When you hear that ace female impersonator Jimmy Wachter is appearing as Judy Garland in a show about an imagined 1959 Christmas TV special with celebrity guests, you should expect a parade of good campy fun. And there is some of that. Then again, note the second word in the title: Judy’s Scary Little Christmas. We may never have heard before of authors James Webber and David Church, or composer-lyricist Joe Patrick Ward, who opened this show in Los Angeles nearly 10 years ago. But collectively their sensibility has much in common with movie director Tim Burton. If Judy’s fictional celebrity special had even taken place, it too could have been called The Nightmare Before Christmas.

Dead celebrity imitation might be a big part of Judy’s Scary Little Christmas, but that’s not what it’s about and not what makes it scary. If Jimmy Wachter (who nabbed a Syracuse New Times Syracuse Area Live Theater (SALT) award for Barbra Streisand) had not wanted to do Judy and put so much into it, Rarely Done Productions, which is presenting this show at Jazz Central, 441 E. Washington St., would never have taken it on.

As Wachter has been highly visible on the local scene, most people know that his body is as lean and lithe as a Fokine dancer, and he’s as capable of reshaping himself as the comic book Plastic Man. He has smallish feet and narrow calves that, when shaved, look female. Up top requires more work. That nose, perfect for Streisand, never makes us think of Garland’s little button. Thus he compensates by giving us everything else: the tremulous speaking voice and the fluttering hands, implying Wachter spent many hours studying vintage films, probably A Star is Born (1954). Wachter also gives us the shifting tones in Garland’s persona: the needfulness, the hyper-vulnerability and yet, overall, the professionalism. The premise is that the fading star, then only 37, has contracted with CBS-TV for a Christmas special in which six disparate celebrities will stop by and make nice on a homey-looking set. Such hokeyness once occurred, of course, giving us the memorable 1977 holiday duet between aging Bing Crosby and a young, clean-cut David Bowie. Wachter’s Judy eagerly plays along, annoyed when some of the visiting stooges break out of form and interrupt her.

The falsity of the premise makes for a running joke, especially in the first act, about what can be said on- or off-camera, signaled to us not only by the “On-Air” light but by the truth-defying brightness of TV lights. After Bing Crosby (Derek Potocki) follows the script and stirs together a supersweet Christmas grog, he waits for the signal so he can spit it out. Then he can wash out his mouth with good Jameson’s Irish Whiskey, which Judy happily shares.

As soon as we see the anomalous lineup of guests it looks like an excess of a TV booker’s zeal, after Crosby comes Liberace (Josh Smith), Ethel Merman (Tamaralee Shutt), Richard Nixon (Brian Pringle), Lillian Hellman (Kate Huddleston) and Joan Crawford (Garrett Heater). We sense a kind of Agatha Christie challenge: What could possible bring these people together? It’s not that they’re easy to mimic (yes, Nixon and Crawford are) because few people remember what playwright Lillian Hellman looked like. She was tall and ugly whereas Huddleston is short and cute. Crosby peaked some decades before 1959, but all were in good shape that year, most of all Merman, who was starring on Broadway as Mama Rose in Gypsy. The full answer to their shared dirty secrets will not be worked out until the second act.

▶ _Entries provided_:
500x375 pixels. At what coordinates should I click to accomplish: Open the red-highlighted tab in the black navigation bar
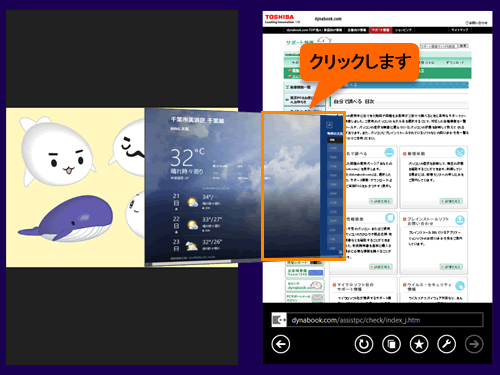(x=380, y=30)
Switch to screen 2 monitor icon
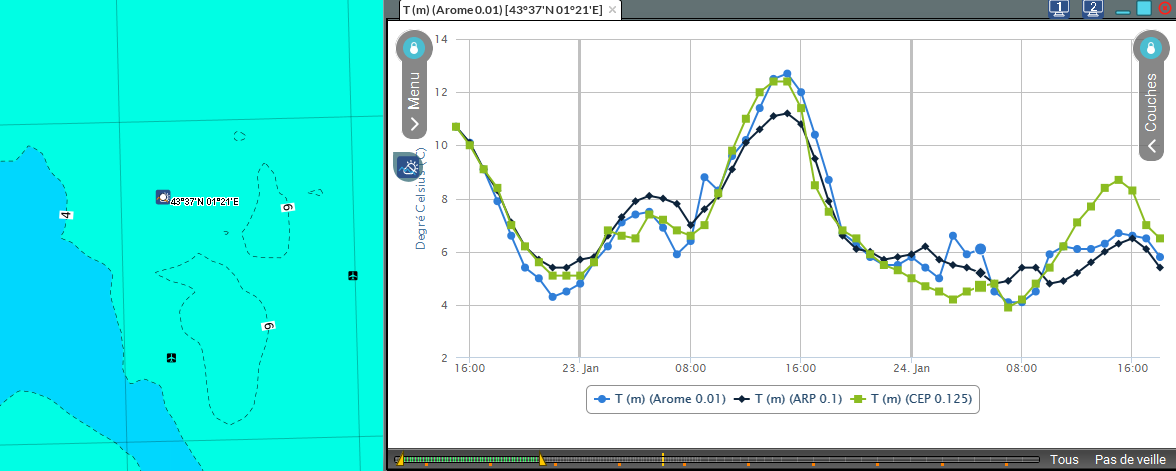This screenshot has width=1176, height=471. click(1092, 8)
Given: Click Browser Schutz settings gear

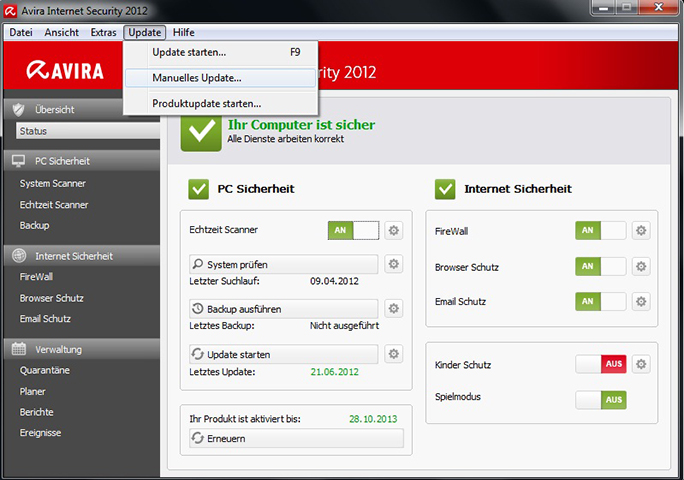Looking at the screenshot, I should pos(641,267).
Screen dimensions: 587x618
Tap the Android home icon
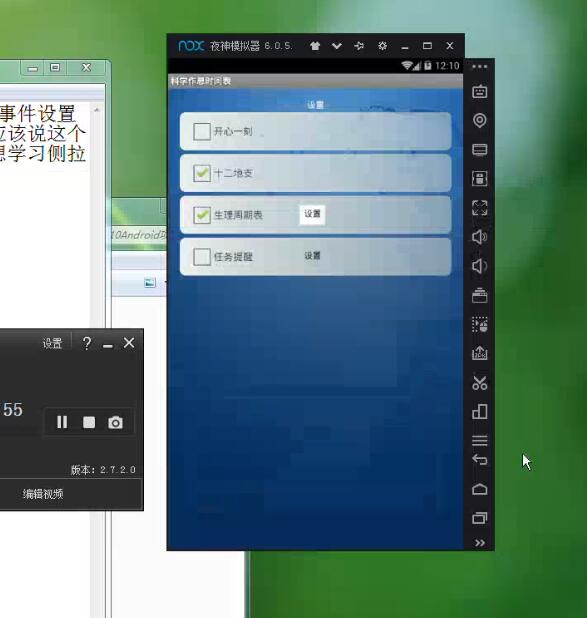click(x=479, y=489)
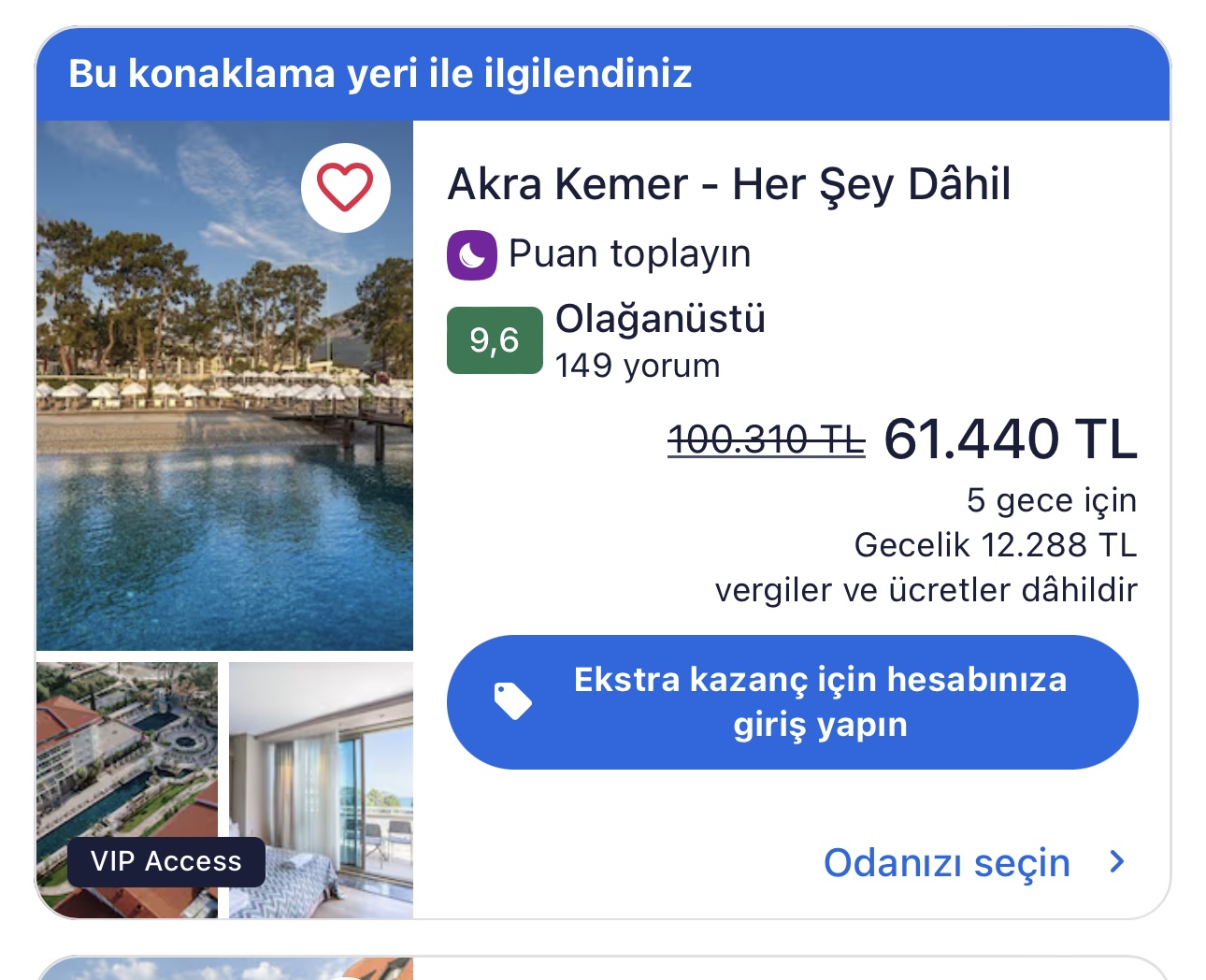Click the price tag icon in blue button
The image size is (1206, 980).
click(x=512, y=701)
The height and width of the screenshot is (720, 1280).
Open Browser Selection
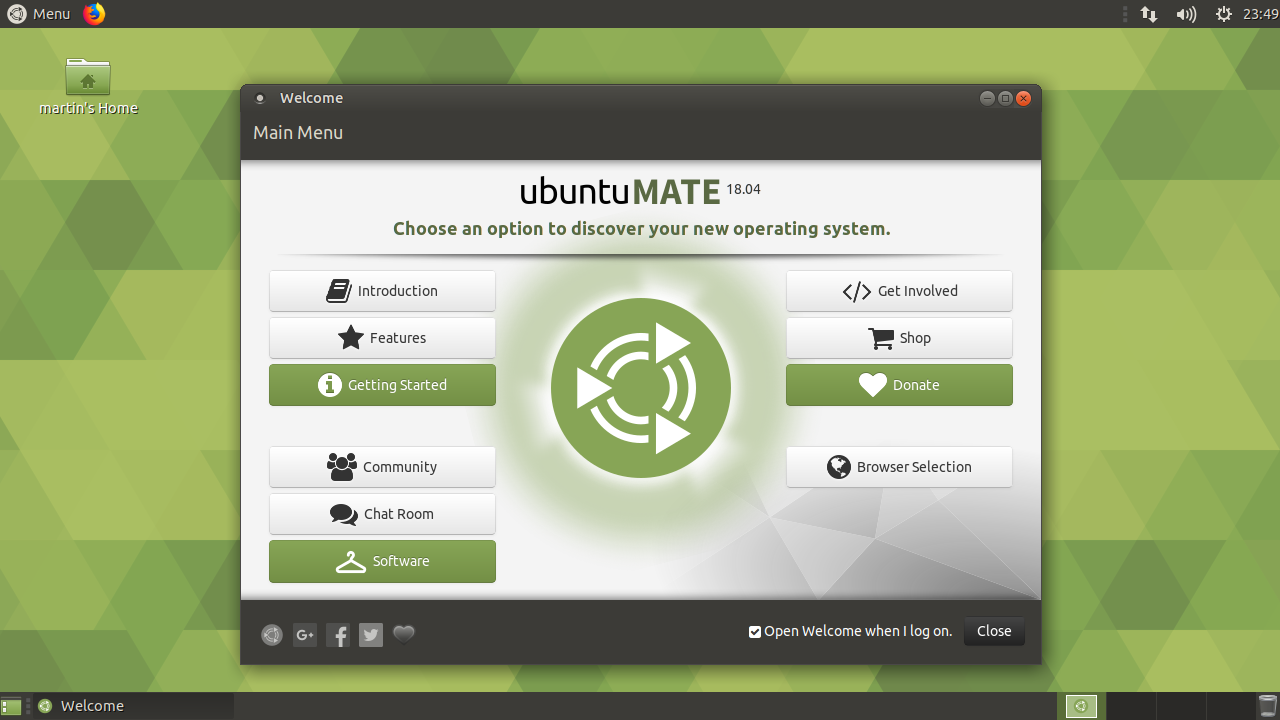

▶ _Exercise requirements_:
Continue the review of Judy's Scary Little Christmas from the point where it stops. The entries have no role in this.

▶ _The output_:
Much of the first act is lengthy exposition, some of which calls for a master’s degree in pop culture references. You have to know, for example, the expression “cry all the way to the bank” really originates with Liberace, and that the title of two of Hellman’s very serious plays, The Children’s Hour and Toys in the Attic, could plausibly be mistaken for something other than what they are.

If you judged Judy’s Scary Little Christmas only on the quality of the impersonations, you’d be misled about how effective the show is. Among the better are Shutt’s industrial-strength klaxon as Merman, put to the test with sustained notes. Pringle’s mellifluous baritone might be too rich for Nixon, but he nails Tricky Dick’s needfulness and excruciating clumsiness, perhaps the most maladroit public figure of the last century. And then there’s Heater’s Joan Crawford, written to steal the show. Heater lives it up, and not just with excess lipstick and eyebrow pencil. The riotous Nativity speech Webber and Church have written for Joan Crawford, filled with lusts and obsessions from her movies as well as many of her titles, could stand by itself. Heater should keep it in mind as a party piece for Christmases to come.

In the second act, a seventh guest, uninvited, crashes the party. While not quite the Ghost of Christmas yet to come, this guest is there to tell the rest and Judy herself what sadness and ignominy awaits. What follows is an astounding turn for a comedy, an interlude blending all the fun of Jean-Paul Sartre’s No Exit with Edgar Allan Poe’s Masque of the Red Death.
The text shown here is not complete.